══ Given text
6 Ways To Prepare For Business School During Undergrad

By Gretchen Kernbach

 It may not be the end of the road for you after college if you plan on pursuing a career in business. Typically, prospective business students attend grad school after completing their four-year undergrad degree. A MBA (Master of Business Administration) degree is a master’s degree in management. To reach this level of education, preparation needs to start during your undergrad college years.

There is a lot to do before submitting an exceptional MBA application to your dream school. Therefore, it is smart to start planning during your undergraduate years.


First thing to consider is if business school is right for you. Ask around about MBA degrees and see if you can even talk to someone who has graduated from business school. Ask him/her what difference it made in their life. By the time you consider applying to business school, you should have a clear idea of your targeted profession.

Ocs.fas.harvard.edu offered the following advice.

“Find out how many graduates are placed in your targeted profession by the school(s) you like. If you’re thinking about business school, have a clear sense of why and what it will do for you. Do you have the desire to lead and manage organizations? If you’ve ever been in charge of anything, did you like it? Better yet, talk to an OCS adviser about how to determine if your background, skills, and interests match what you’d like to do after business school.”

Upon interviewing workers in the current field you want to pursue, ask them how MBA degrees are viewed in that industry. Depending on the area of work, an MBA may or may not make a differencein career advances.

You have decided that business school is the path you want to take. Now is the time to plan out your class schedule to match the MBA prerequisites.



Naturally, if you plan to attend business school you should major in business to start off with. However, if you are not specifically majoring in business, it will be helpful to take classes associated with finance, financial analysis, mathematics, accounting, statistics, and micro/macro economics. According to campusexplorer.com, “experience with the Excel computer program is a big plus.”
════
══ Extracted data
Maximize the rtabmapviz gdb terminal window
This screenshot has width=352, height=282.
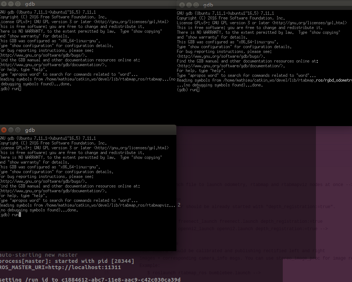(18, 130)
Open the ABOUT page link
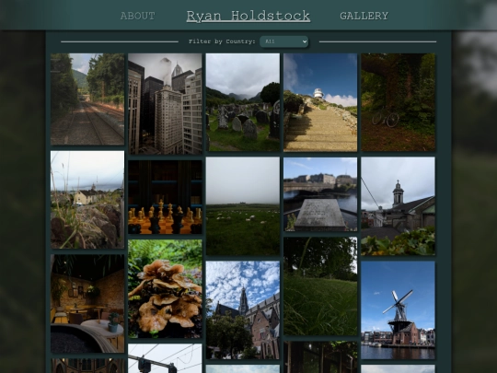Viewport: 497px width, 373px height. [137, 16]
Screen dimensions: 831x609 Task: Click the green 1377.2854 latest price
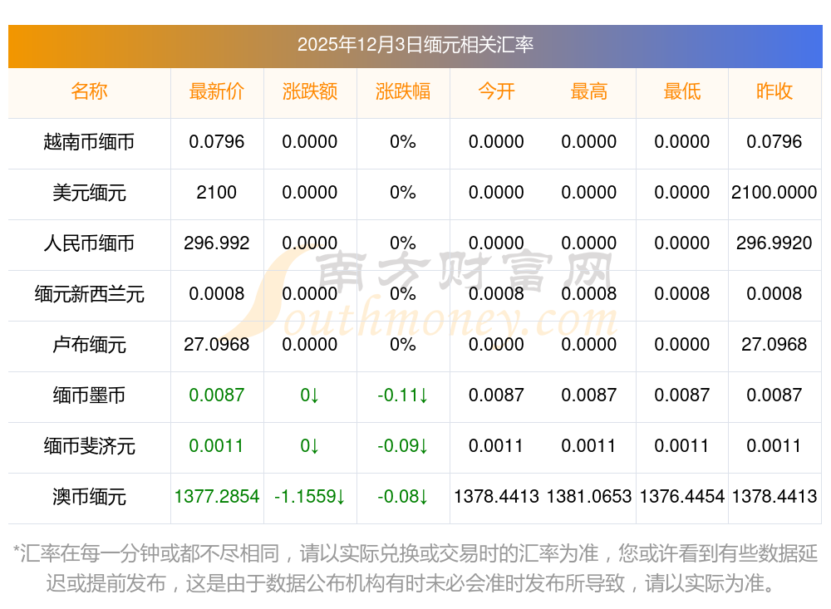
════
## Tasks to complete
1 - Using the business school article, decide whether each statement agrees with it, and support each yes or no answer with the deciding words from the article: (a) an MBA is a master's degree in management; (b) preparation for business school should begin after college graduation; (c) campusexplorer.com is quoted as calling experience with Excel a big plus.
2 - List every subject area the business school article recommends that students who are not majoring in business take classes in.
3 - Summarize the business school article in two sentences.

## Answers per task
1 -
(a) Yes: "A MBA (Master of Business Administration) degree is a master’s degree in management."
(b) No: "To reach this level of education, preparation needs to start during your undergrad college years."
(c) Yes: "experience with the Excel computer program is a big plus."

2 -
Finance
Financial analysis
Mathematics
Accounting
Statistics
Micro/macro economics

3 - The business school article advises prospective MBA students to begin preparing during their undergraduate years, first by deciding whether business school is right for them through talking with graduates and with workers in their targeted field. Once that decision is made, it recommends planning a class schedule to match MBA prerequisites, either by majoring in business or by taking classes such as finance, accounting, statistics, and economics.